—No necesito pensar —dijo finalmente, antes de caer en la tentación de besarla una vez más—. Rafael Alfonso se casó suficientes veces por varios de nosotros.
Paula arqueó las cejas.
—¿Rafael Alfonso?
—Mi bisabuelo. Hace poco descubrimos que tuvo unas cuantas esposas. También averiguamos que tenía un hermano gemelo.
Aquella información despertó el interés inmediato de Paula, que bajó las piernas del sofá y se inclinó hacia adelante. La camisa se le abrió, dejando a la vista su escote y el arranque de la tela rosa del sujetador. Pedro no pudo evitar deslizar la mirada hasta ese lugar y fijarse en su aterciopelada piel dorada. Se vio quitándole el sujetador, besándole los senos, recorriendo con su lengua…
—¿Sí?
Pedro parpadeó y alzó la vista a su rostro. Los ojos de Paula brillaban de curiosidad. Como a su familia, a ella también le gustaban las historias de familiares remotos. Una vez había conocido a los Alfonso de Atlanta, descendientes del tío gemelo Eduardo, Marcos había hecho lo posible por descubrir toda la historia y sus pesquisas le habían conducido a Pamela. Así que el viaje no había sido en balde.
—¿Qué? —preguntó para irritarla.
Le encantaba la manera en que curvaba los labios y fruncía el ceño cuando se ofendía, así como la actitud expectante que mantenía en aquel momento. Lo único que no le gustaba era que llevara mallas. Por la forma en que lo miró, supo que había logrado su objetivo.
—Háblame del gemelo de tu bisabuelo —dijo, resoplando de impaciencia.
Pedro pensó que le contaría lo que fuera necesario para conseguir su interés al tiempo que podía observarla a placer.
—Hace algo más de un año descubrimos que nuestro bisabuelo Rafael tenía un hermano gemelo llamado Eduardo.
—¿No lo sabía ninguno de ustedes?
—No. El bisabuelo Rafael siempre nos hizo creer que era hijo único. Una de las búsquedas en la genealogía de los Alfonso de Atlanta confirmó que Rafael y Eduardo eran gemelos, y que Rafael se había convertido en la oveja negra de la familia al huir con una mujer casada. Finalmente, cinco esposas más tarde, se estableció en Denver.

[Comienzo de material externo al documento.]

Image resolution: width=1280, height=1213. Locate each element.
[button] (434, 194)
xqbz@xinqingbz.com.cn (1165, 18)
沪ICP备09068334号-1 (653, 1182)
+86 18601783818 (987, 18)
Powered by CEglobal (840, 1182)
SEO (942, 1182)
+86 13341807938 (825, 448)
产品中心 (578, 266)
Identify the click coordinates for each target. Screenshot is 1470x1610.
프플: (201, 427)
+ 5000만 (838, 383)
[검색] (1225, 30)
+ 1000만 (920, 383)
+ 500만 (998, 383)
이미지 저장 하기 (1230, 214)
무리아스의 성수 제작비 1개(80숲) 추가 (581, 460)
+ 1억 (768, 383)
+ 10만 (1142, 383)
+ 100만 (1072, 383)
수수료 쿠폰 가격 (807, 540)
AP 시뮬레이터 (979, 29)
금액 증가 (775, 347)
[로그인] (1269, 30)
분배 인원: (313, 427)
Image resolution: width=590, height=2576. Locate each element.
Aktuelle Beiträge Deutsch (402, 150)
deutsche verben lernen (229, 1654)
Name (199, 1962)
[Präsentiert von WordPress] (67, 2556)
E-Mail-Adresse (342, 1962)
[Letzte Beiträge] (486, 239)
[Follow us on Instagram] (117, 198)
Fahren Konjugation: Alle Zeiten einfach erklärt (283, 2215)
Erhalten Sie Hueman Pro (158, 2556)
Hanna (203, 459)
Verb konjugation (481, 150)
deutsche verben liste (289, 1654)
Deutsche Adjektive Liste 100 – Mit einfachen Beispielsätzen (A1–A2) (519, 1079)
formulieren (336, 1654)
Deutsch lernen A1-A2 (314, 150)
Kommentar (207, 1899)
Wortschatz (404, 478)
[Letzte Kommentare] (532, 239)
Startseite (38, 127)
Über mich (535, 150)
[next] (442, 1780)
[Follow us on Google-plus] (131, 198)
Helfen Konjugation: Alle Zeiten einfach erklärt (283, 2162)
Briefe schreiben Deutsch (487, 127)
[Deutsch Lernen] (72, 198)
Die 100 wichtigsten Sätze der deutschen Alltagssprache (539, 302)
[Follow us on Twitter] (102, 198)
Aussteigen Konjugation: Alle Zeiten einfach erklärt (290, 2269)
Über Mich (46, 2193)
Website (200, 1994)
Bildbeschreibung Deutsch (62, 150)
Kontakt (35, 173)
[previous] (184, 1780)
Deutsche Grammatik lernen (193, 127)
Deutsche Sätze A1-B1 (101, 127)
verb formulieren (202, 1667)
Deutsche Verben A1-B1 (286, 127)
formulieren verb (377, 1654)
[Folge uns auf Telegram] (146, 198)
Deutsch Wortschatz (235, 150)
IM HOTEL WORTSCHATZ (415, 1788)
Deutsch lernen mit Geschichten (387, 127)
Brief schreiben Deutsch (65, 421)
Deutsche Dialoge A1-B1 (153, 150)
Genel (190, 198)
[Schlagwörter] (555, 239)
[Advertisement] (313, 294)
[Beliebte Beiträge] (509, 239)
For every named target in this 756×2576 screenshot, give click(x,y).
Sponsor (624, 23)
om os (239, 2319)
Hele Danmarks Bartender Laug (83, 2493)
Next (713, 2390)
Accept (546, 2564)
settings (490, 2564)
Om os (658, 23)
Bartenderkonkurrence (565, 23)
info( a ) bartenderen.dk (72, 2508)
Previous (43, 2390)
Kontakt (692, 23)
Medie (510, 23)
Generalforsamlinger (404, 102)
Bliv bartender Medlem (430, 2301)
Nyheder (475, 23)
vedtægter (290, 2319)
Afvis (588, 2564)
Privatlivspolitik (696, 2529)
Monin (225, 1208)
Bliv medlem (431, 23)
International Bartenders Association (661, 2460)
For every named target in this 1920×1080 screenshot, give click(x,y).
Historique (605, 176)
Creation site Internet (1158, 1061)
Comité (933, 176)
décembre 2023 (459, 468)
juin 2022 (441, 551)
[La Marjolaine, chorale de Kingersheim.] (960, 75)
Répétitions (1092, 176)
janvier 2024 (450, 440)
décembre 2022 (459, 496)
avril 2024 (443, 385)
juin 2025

Pedro hizo una pausa cuando sintió acelerársele la sangre al deslizar la mirada hacia los pies desnudos de Paula y descubrir que tenía las uñas pintadas de rosa. No comprendía qué le pasaba. Era la primera vez que unas uñas le resultaban eróticas. Aunque quizá se debía a que, en el recorrido, había vuelto a pasar por su pecho. Cuando, tras recorrer el camino inverso, la miró a la cara, vió que lo observaba con los ojos entornados.
—Estoy segura de que es una historia apasionante —dijo.
Pedro asintió.
—Desde luego, y puede que algún día te la cuente.
Pedro se irritó consigo mismo. Aunque había decidido no llamar a la agencia de colocación, debía tener cuidado, y no tenía sentido hacer referencia a «algún día», como si quisiera hacerle creer que tenía intención de compartir con ella secretos familiares. Se puso en pie, consciente de que había dicho demasiado y había pasado demasiado tiempo con ella. Sólo entonces se dio cuenta de que llevaba puesto el sombrero. Se lo quitó bruscamente. Definitivamente, aquella mujer lo ofuscaba, y eso no le gustaba.
—Voy a ducharme y a picar algo —dijo, a la vez que se preguntaba qué necesidad tenía de contarle sus planes cuando no eran de su incumbencia.
—Te he preparado la cena, Pedro —dijo ella, haciendo que detuviera en seco.
Sólo la pagaba para hacer el desayuno y el almuerzo. Los hombres cenaban en sus casas y él solía ir al restaurante de Penney o a casa de alguno de sus hermanos.
—No tenías que haberte molestado.
—Lo sé, pero yo también tenía que tomar algo —explicó ella.
—Como quieras —dijo él, consciente de que estaba actuando como un maleducado.
Después de pasarse el día cocinando para sus hombres, se había molestado en hacerle la cena cuando no entraba dentro de sus funciones. Al llegar a la puerta se volvió. Paula parecía abstraída en sus pensamientos, como si tratara de imaginar qué había sucedido con Rafael Alfonso. Había vuelto a acurrucarse en el sofá y tras cada sorbo de vino, se pasaba la punta de la lengua por el labio superior. Pedro que el cuerpo le ardía de deseo.
—¿Paula? —cuando ella giró la cabeza, añadió—: Gracias por la cena —y se fue.